*** DATA SUPPLIED ***

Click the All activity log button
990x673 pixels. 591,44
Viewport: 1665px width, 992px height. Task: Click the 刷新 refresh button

***
*** DATA SUPPLIED ***

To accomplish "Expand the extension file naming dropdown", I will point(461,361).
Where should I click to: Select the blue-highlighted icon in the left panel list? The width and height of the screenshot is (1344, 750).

***

— TASK GOAL —
Pull every line containing the word "width" out of the material.

— YOUR RESPONSE —
Viewport: 1665px width, 992px height. Task: Click the 刷新 refresh button
Where should I click to: Select the blue-highlighted icon in the left panel list? The width and height of the screenshot is (1344, 750).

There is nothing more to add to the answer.